When I was growing up in Delhi, the two major English-language papers were The Times of India and The Hindustan Times. The latter was, at the time, regarded (by the people I knew) as superior in classified ads, and in little else. The ToI was the "serious" paper; but by the mid-80s its decline was already becoming apparent, and its concern was clearly with selling the product rather than being newsworthy. So when the Hindu started publishing in Delhi, it was a breath of fresh air. It never topped the circulation charts but it rapidly found a strong readership, not just among south Indians.
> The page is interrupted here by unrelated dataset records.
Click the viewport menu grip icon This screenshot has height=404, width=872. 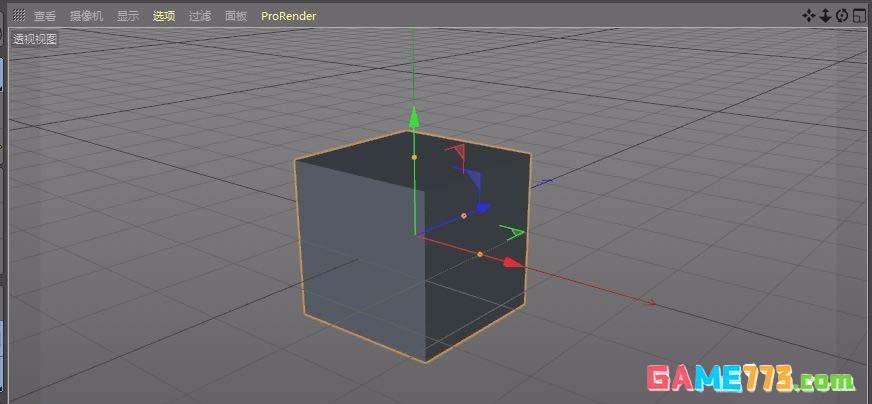[x=18, y=16]
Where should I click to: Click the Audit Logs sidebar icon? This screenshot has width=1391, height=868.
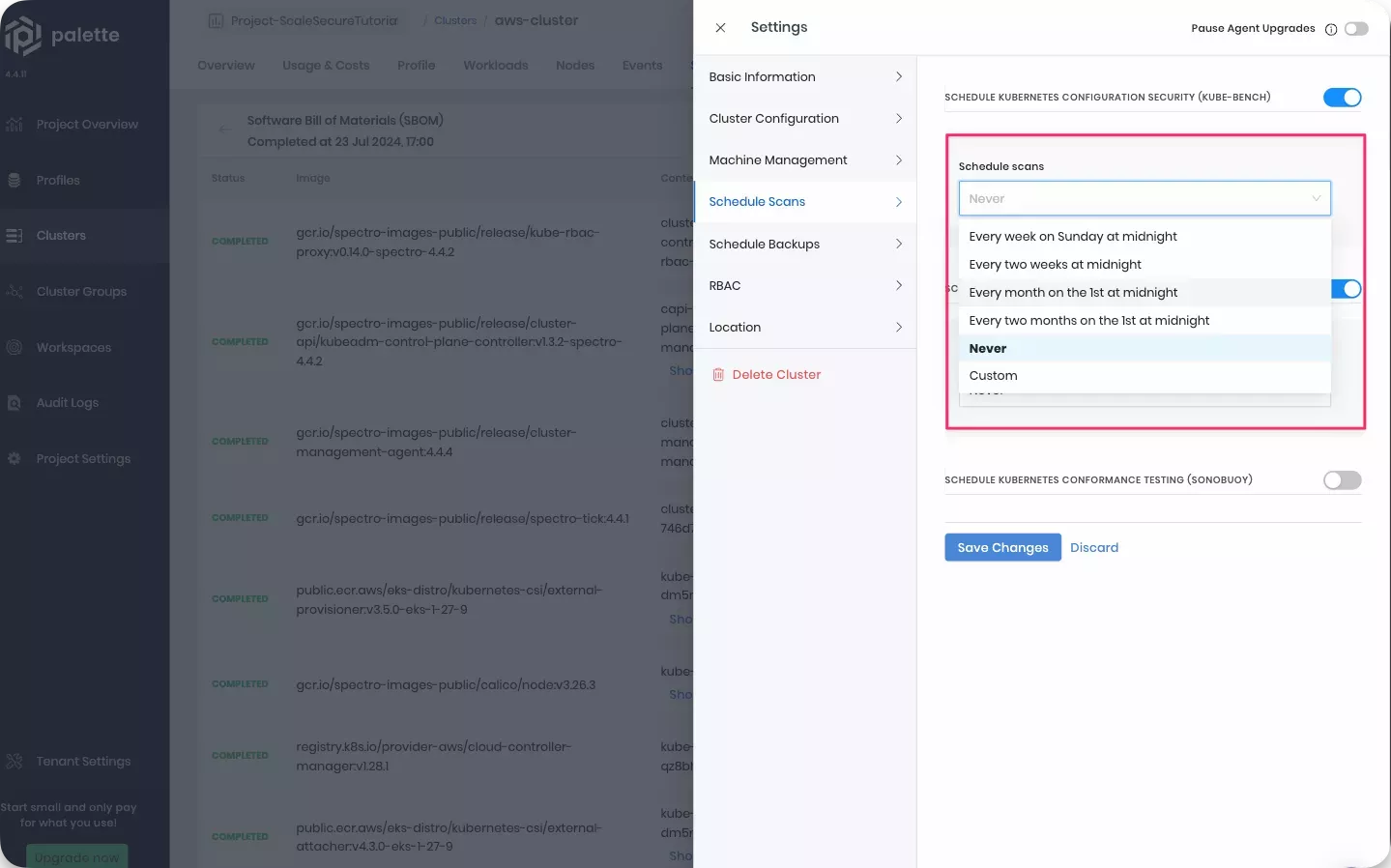(x=14, y=403)
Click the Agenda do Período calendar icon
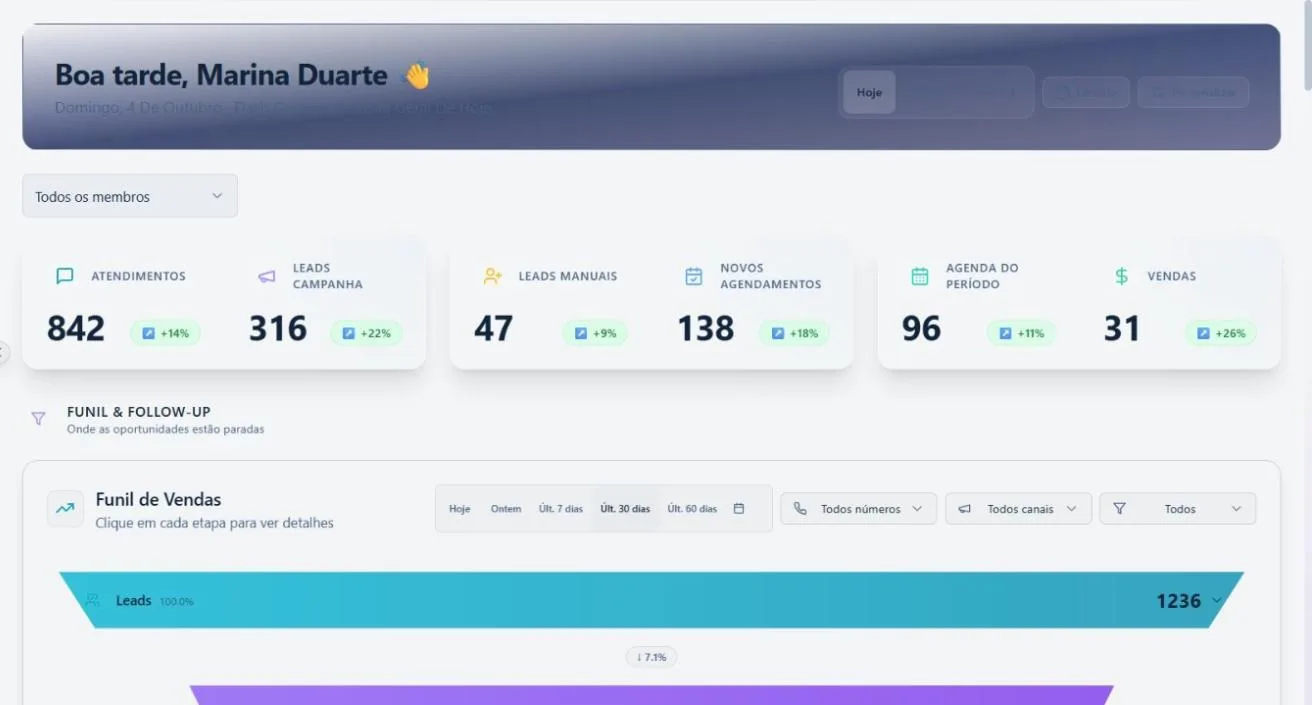The height and width of the screenshot is (705, 1312). (x=920, y=276)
Some months ago we stopped buying The Hindu because of their ludicrously biased coverage (both news-wise and editorially) of the Nandigram affair. We switched to Deccan Chronicle, a far worse newspaper than I ever remember ToI being, but I still prefer it to The Hindu.
Today the Hindu's Reader's Editor discussed the latest controversy about the Hindu's biases: its recent coverage of Tibet. It's worth reading in full.
This quote from the Editor-in-Chief, N Ram, says it all:
The Dalai Lama's statements were edited because he isa separatist and tended to justify the savage and murderous riots in Lhasa.
So presumably the Hindu would have edited statements from Gandhi, who was a separatist. And note the weaselly words "tended to justify" -- did he justify the riots (I haven't seen a news report of this) or didn't he?
Today, also, The Times of India entered Chennai. I am tempted to subscribe. And I am very interested in seeing what this does to the circulation figures of The Hindu. As far as I can tell, The Hindu has now alienated the following classes of readers:
- Readers interested in local news who don't like the blatant pro-DMK slant
- "Traditional" (conservative) Tam-Brahm readers who believe they don't find enough respect for their religion or culture
- The Hindutva right-wing, for the same reasons as above
- The liberal left, who are appalled by the coverage of Nandigram and Tibet
- People who want new and original reading matter, not rehashes from The Guardian and The New York Times (which are now available online to anyone)
Is there anyone left out above?
The ToI has two paths to building its readership: first, building a quality product; second, pandering to as many of the disenchanted categories above as possible. I think the latter will be easier.